A estas alturas de mi vida me da por pensar en tonterías de mi pasado, que fue larguísimo.
Cuando tenía cinco años me sentía bastante desgraciado por lo siguiente: era el pequeño de nueve hermanos, y quería mucho al mayor, Gaspar, con el que me llevaba veinte años.
Pero mis otros hermanos no le querían tanto porque había padecido de pequeño una meningitis de la que salió con vida, pero hacía muchas cosas raras. Sobre todo mi hermana –la única chica entre tantos chicos– era muy severa y le reñía continuamente, y a mí me daba mucha pena, y yo procuraba defenderle con poco éxito. Por ejemplo, le encantaba leer el periódico y se sentaba encima de él para que no se lo quitasen. ¡Qué broncas a cuenta del periódico! Pero Gaspar las aguantaba porque no tenía a dónde ir a vivir.

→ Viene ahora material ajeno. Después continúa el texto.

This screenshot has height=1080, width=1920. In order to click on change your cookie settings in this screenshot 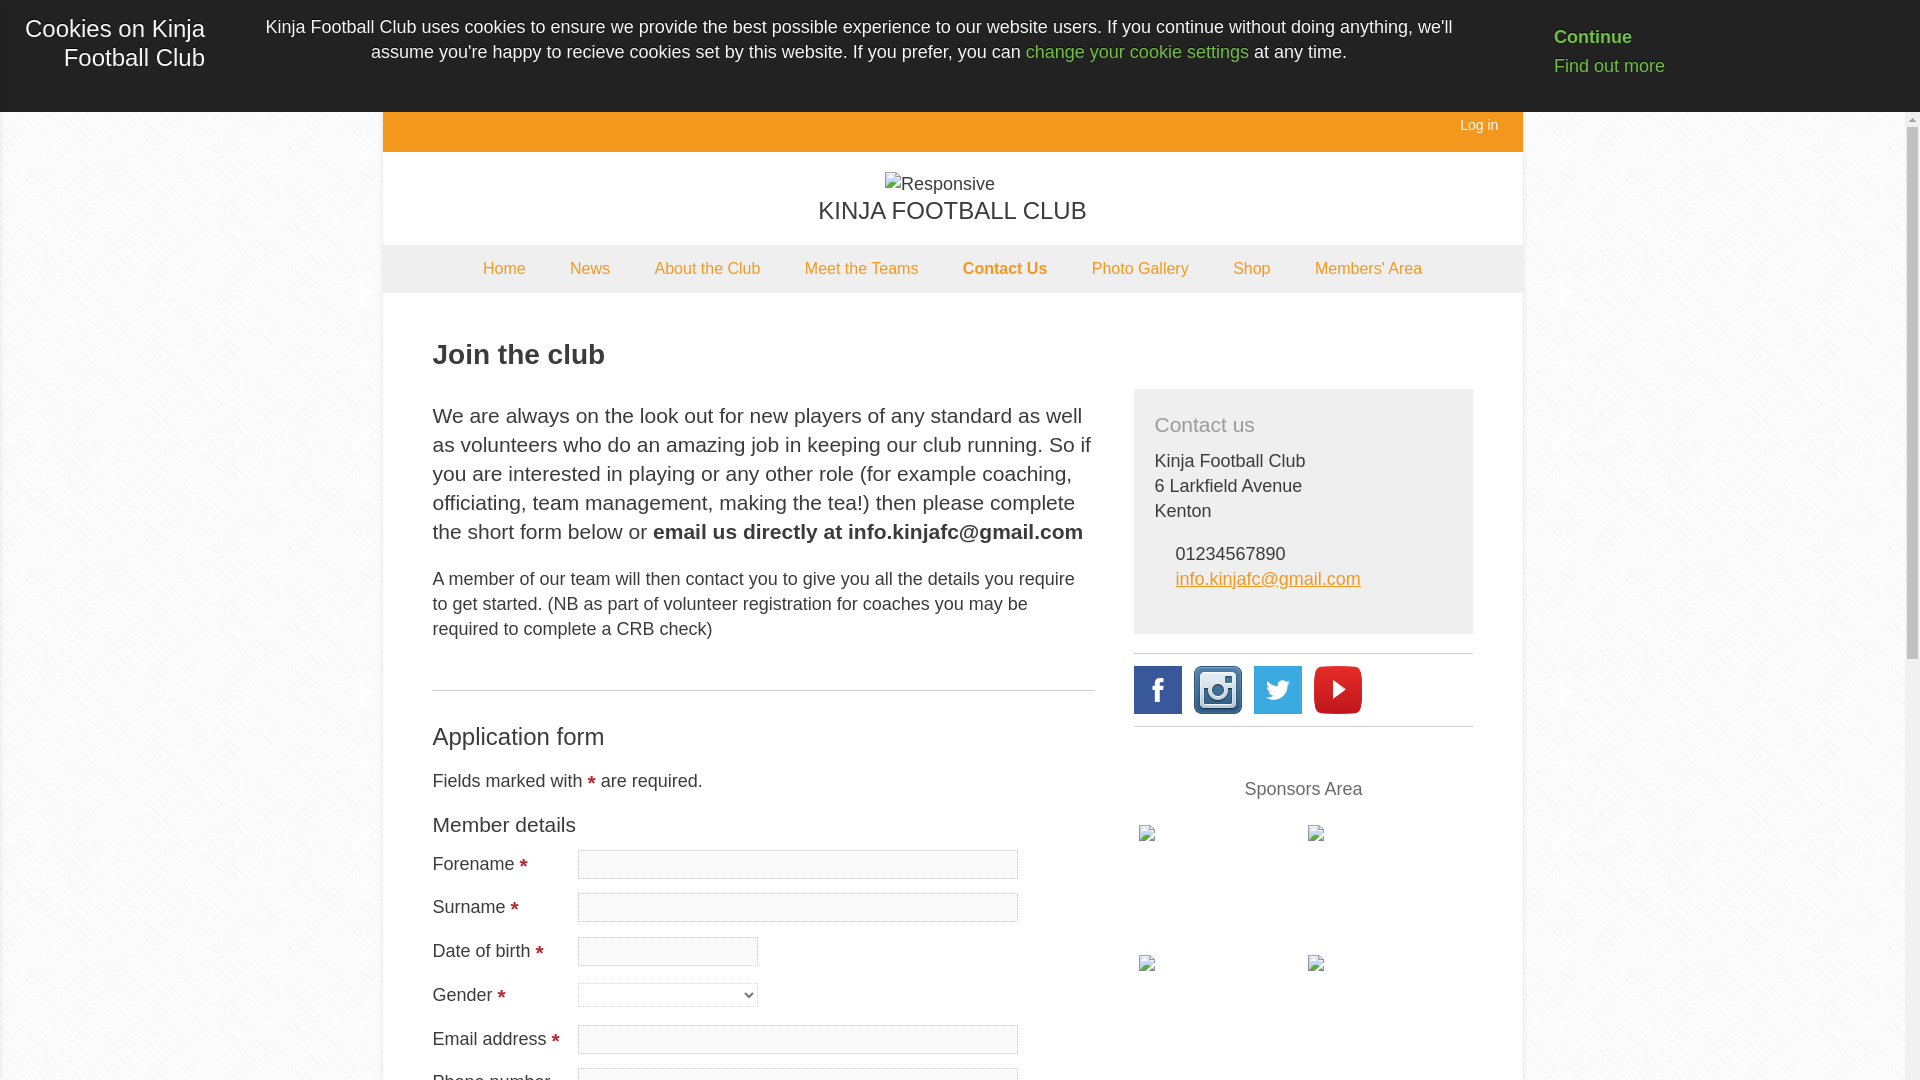, I will do `click(1137, 52)`.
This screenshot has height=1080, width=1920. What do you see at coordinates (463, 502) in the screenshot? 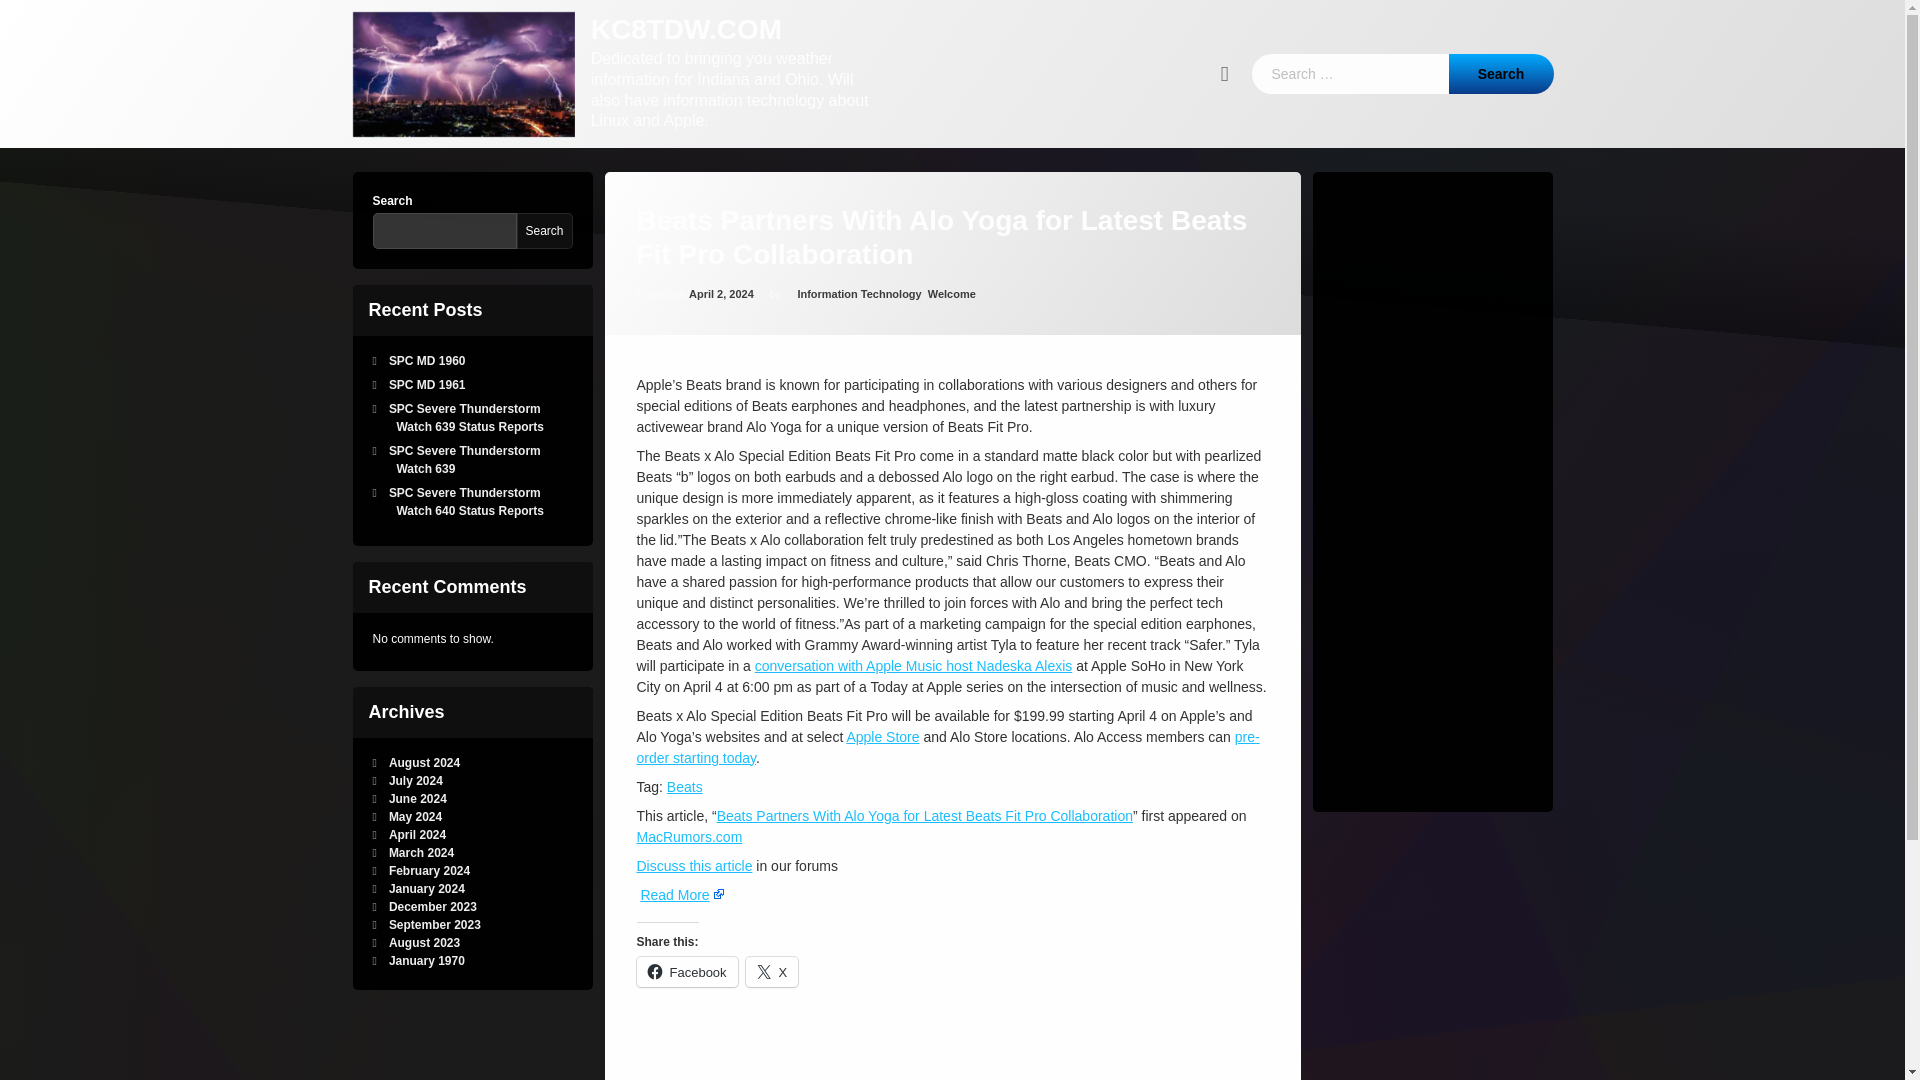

Este sufrimiento me duró años, hasta que se produjo el milagro: sin decirnos nada, se presentó a unas oposiciones del Ayuntamiento de San Sebastián, nuestro lugar de residencia ¡y sacó plaza de funcionario!
Su reacción fue curiosa. Se buscó una habitación en el barrio viejo de la ciudad, y ya no quiso saber nada de la familia. Ni incluso de mí, que le había tratado con cariño. Si me veía por la calle me daba un bufido, y me mandaba a hacer puñetas. O sea, que seguí sufriendo, pero por otro motivo.
Dejé de sufrir cuando yo ya estaba casado y con hijos y Gaspar, con más de sesenta y cinco años, se jubiló con una pensión muy pequeña, que no le daba para vivir, y los hermanos nos portamos muy bien.
Hicimos un fondo y le buscamos una residencia de lujo, junto al río Urumea, en la que Gaspar estaba feliz y volvió a querernos. Yo le visitaba con frecuencia y me tronchaba de risa con sus reflexiones.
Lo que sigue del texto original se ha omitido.